When measurements matter, compare them with an item you already own rather than relying on a size label alone.

A result is useful only after it checks out.

Run the product, photo, sizing, price, and packed-weight checks before adding anything to your shortlist.

Open the checklist

A ten-minute routine

Move from a rough idea to a small, comparable set.

This routine is deliberately short. If it produces only weak candidates, change the product description instead of opening more tabs.

1. Describe the item plainly

Write the category and one feature you can verify. “Black zip hoodie with chest measurement” is more useful than a string of trend labels.

2. Keep three candidates

Choose items that appear to serve the same use and include comparable options. Different quantities, materials, or bundles should not be judged as if they were identical.

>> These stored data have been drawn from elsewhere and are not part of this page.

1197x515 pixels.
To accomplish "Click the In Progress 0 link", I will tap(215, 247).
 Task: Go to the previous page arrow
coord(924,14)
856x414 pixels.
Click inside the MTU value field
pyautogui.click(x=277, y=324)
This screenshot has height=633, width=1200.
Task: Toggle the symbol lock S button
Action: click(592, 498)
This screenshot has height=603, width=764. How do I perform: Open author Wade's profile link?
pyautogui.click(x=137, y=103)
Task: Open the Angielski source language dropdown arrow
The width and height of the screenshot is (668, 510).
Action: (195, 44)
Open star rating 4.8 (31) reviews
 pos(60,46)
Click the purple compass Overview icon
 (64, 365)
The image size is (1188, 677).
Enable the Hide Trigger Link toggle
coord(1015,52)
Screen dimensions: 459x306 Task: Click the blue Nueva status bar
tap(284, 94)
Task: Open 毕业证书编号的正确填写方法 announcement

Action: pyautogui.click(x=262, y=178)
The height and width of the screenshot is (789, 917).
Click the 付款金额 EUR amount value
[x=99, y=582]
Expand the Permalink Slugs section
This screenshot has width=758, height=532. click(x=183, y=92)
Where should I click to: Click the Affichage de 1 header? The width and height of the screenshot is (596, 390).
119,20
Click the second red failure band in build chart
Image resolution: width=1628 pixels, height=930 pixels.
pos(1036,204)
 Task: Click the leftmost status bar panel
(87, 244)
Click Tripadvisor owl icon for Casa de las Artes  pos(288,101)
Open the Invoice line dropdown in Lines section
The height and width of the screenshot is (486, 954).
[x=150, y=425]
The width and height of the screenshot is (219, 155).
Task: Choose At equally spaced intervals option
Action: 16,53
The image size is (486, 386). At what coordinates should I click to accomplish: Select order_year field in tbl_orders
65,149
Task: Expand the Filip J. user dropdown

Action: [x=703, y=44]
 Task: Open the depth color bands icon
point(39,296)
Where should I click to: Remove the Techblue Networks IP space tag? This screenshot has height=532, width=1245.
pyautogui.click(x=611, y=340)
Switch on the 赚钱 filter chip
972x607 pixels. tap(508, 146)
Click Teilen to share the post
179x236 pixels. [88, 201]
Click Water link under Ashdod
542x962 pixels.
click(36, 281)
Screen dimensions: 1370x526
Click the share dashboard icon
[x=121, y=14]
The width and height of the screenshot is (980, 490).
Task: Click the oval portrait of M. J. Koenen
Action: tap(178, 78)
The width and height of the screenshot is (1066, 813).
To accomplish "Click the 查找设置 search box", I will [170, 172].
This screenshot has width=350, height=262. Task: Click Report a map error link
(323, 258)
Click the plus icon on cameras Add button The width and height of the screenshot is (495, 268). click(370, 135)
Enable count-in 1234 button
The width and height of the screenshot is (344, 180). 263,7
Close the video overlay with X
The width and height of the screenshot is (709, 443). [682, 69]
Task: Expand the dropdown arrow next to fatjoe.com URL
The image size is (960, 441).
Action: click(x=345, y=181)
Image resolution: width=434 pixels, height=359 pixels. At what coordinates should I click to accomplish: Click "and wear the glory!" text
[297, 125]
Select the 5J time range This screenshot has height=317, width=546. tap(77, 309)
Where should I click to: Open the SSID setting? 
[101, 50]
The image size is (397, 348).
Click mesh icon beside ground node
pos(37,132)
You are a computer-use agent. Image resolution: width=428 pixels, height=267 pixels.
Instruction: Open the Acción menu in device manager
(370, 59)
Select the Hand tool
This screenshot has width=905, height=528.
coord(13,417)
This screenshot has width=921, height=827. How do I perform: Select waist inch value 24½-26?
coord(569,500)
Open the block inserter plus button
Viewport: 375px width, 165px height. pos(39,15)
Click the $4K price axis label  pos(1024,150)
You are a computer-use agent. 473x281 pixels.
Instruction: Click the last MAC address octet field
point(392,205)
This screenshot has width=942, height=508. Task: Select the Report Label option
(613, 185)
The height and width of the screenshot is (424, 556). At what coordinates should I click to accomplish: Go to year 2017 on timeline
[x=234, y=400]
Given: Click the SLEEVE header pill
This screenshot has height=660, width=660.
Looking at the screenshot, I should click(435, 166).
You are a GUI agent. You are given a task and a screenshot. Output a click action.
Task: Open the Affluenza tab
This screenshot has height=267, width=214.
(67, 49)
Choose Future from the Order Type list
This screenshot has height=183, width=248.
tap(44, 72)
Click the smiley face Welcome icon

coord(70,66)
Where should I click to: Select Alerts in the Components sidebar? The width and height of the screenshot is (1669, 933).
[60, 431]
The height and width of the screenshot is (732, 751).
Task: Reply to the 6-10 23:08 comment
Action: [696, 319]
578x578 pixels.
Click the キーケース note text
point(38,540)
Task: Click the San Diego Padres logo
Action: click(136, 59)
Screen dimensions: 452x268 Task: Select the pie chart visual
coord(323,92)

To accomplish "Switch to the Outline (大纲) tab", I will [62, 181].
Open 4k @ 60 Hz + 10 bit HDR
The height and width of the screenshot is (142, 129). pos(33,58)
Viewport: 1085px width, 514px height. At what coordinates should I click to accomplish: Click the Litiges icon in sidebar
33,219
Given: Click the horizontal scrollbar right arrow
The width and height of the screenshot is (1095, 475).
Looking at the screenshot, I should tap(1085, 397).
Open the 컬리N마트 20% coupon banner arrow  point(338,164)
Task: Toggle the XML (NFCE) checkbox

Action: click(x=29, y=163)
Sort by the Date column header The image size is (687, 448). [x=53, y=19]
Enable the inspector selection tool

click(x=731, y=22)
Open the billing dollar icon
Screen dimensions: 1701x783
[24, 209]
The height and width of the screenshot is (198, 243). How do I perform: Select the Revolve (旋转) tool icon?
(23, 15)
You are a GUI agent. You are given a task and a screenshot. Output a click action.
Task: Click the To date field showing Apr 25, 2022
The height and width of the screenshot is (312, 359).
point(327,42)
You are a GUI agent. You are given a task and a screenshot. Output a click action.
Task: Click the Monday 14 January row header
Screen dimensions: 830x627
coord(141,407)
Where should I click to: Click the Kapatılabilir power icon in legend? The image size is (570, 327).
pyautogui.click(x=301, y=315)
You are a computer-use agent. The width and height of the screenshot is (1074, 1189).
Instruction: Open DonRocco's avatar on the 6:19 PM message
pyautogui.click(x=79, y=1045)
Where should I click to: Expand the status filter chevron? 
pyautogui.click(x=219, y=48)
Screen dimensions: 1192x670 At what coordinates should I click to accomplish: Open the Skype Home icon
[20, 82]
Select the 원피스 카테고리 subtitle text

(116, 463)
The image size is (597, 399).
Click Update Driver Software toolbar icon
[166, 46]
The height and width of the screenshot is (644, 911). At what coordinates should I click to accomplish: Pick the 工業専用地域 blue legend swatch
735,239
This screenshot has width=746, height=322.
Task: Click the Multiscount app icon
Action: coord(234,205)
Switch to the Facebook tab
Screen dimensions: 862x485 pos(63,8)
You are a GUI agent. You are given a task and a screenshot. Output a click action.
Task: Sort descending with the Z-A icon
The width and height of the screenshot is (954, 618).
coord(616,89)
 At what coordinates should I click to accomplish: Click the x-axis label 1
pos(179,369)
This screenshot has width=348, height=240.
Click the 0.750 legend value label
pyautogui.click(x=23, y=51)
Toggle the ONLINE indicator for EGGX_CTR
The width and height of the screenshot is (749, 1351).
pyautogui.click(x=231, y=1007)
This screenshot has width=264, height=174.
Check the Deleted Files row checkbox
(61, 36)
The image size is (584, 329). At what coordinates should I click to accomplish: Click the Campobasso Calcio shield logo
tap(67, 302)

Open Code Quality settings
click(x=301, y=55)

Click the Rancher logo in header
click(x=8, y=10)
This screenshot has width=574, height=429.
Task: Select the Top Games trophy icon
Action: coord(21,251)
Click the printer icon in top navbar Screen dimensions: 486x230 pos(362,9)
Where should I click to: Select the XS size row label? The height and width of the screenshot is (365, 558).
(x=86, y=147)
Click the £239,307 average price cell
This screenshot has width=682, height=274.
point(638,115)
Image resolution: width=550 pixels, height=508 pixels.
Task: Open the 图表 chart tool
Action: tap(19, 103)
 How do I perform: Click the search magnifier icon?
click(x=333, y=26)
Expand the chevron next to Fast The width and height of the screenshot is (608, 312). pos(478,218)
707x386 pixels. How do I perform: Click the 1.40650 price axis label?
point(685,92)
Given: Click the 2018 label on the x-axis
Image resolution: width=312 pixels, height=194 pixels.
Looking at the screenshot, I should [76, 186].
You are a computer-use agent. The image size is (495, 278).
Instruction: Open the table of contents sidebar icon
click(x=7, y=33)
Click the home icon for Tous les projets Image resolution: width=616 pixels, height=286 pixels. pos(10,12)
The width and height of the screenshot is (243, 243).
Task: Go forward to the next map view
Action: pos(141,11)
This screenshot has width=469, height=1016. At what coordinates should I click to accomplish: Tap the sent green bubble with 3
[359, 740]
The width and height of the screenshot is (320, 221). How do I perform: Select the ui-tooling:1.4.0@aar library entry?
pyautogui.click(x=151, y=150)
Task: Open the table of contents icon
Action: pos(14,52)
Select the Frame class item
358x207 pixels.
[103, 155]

3. Check the missing evidence

Open the pages to find the measurements, QC views, specifications, or parcel information that the spreadsheet leaves out.

4. Remove one item

Drop the candidate with the weakest traceable information. A shorter list with clear reasons is easier to revisit than a saved folder full of guesses.

About image matches and converted links

Image matching can confuse lookalike products, and a converted link may lose the original option. In both cases, return to the destination page and verify the item identifier, option, and visible details before continuing.

Not sure whether the spreadsheet itself is worth using?

Check its maintainer, update date, link quality, and one ordinary sample row before you invest time in the rest of the list.